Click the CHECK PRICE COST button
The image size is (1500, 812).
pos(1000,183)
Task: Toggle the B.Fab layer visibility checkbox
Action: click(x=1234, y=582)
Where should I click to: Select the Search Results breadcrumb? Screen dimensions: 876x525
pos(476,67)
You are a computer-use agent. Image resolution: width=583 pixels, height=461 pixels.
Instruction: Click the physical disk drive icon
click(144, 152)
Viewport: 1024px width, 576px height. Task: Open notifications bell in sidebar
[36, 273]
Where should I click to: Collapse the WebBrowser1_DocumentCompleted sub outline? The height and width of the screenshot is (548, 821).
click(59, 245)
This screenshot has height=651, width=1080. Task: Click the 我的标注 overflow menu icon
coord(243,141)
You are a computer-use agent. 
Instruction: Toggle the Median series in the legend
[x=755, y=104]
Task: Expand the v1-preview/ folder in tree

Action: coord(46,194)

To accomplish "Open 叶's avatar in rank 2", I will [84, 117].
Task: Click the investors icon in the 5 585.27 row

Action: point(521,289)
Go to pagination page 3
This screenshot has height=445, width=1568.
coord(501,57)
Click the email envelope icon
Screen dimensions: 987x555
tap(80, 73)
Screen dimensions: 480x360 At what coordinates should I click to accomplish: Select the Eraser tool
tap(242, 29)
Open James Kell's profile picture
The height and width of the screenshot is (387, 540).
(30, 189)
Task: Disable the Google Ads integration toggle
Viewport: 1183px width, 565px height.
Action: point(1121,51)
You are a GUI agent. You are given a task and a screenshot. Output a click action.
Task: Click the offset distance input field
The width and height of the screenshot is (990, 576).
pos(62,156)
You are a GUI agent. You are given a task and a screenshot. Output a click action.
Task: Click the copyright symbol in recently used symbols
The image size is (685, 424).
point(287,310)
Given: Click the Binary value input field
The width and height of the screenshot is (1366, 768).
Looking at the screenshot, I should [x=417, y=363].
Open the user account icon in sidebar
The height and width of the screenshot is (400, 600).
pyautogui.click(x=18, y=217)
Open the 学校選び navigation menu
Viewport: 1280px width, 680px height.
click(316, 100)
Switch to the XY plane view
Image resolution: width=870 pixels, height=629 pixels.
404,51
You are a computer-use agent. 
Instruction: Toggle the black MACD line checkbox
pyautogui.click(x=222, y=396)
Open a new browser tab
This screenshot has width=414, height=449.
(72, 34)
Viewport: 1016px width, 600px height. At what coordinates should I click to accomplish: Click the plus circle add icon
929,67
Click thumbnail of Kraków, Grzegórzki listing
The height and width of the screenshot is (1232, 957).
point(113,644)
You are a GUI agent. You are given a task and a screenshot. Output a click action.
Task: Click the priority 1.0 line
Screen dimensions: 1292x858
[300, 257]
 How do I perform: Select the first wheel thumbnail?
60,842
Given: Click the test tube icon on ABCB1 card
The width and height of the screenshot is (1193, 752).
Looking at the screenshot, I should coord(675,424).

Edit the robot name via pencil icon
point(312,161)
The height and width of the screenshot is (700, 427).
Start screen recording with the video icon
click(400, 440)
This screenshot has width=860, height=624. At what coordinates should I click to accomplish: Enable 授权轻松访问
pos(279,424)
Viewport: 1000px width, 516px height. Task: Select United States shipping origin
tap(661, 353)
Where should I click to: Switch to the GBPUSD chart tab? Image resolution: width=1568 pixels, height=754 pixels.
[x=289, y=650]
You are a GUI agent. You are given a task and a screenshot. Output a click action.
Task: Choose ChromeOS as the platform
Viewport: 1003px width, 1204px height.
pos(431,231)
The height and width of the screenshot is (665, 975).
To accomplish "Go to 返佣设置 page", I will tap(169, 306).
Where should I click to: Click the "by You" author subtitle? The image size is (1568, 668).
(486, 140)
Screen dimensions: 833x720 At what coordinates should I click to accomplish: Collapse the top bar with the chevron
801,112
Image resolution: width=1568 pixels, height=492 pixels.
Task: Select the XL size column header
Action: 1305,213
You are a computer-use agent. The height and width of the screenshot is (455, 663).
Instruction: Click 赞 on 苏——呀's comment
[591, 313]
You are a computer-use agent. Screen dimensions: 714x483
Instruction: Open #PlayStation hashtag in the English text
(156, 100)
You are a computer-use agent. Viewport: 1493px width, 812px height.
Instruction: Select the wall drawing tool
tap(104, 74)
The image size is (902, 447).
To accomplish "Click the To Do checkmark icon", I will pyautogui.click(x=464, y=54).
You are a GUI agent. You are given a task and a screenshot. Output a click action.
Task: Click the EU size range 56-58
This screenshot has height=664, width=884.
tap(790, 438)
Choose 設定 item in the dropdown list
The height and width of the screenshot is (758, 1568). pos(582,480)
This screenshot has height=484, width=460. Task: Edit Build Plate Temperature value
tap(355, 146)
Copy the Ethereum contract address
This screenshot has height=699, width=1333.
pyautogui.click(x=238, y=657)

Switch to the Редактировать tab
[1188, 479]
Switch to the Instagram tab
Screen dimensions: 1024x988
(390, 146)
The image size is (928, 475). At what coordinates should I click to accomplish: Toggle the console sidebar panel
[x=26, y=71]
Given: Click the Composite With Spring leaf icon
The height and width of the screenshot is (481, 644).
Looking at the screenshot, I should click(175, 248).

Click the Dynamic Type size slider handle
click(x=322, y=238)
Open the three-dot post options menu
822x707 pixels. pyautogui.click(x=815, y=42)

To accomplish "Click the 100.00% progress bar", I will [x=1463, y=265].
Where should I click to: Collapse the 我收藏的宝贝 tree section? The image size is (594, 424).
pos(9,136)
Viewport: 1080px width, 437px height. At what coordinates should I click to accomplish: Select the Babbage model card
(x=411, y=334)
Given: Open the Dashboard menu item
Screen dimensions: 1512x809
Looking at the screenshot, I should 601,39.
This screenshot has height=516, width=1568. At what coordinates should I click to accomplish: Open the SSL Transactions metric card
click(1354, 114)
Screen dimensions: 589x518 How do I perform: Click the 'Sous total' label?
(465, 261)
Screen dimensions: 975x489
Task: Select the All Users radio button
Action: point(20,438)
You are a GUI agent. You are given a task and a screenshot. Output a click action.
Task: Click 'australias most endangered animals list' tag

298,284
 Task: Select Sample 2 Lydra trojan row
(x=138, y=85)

________

--- Task objective ---
For every line of the data above that contains "will", copy that line.

--- Worked solution ---
To accomplish "Open 叶's avatar in rank 2", I will [84, 117].
To accomplish "Go to 返佣设置 page", I will tap(169, 306).
To accomplish "Click the To Do checkmark icon", I will pyautogui.click(x=464, y=54).
To accomplish "Click the 100.00% progress bar", I will [x=1463, y=265].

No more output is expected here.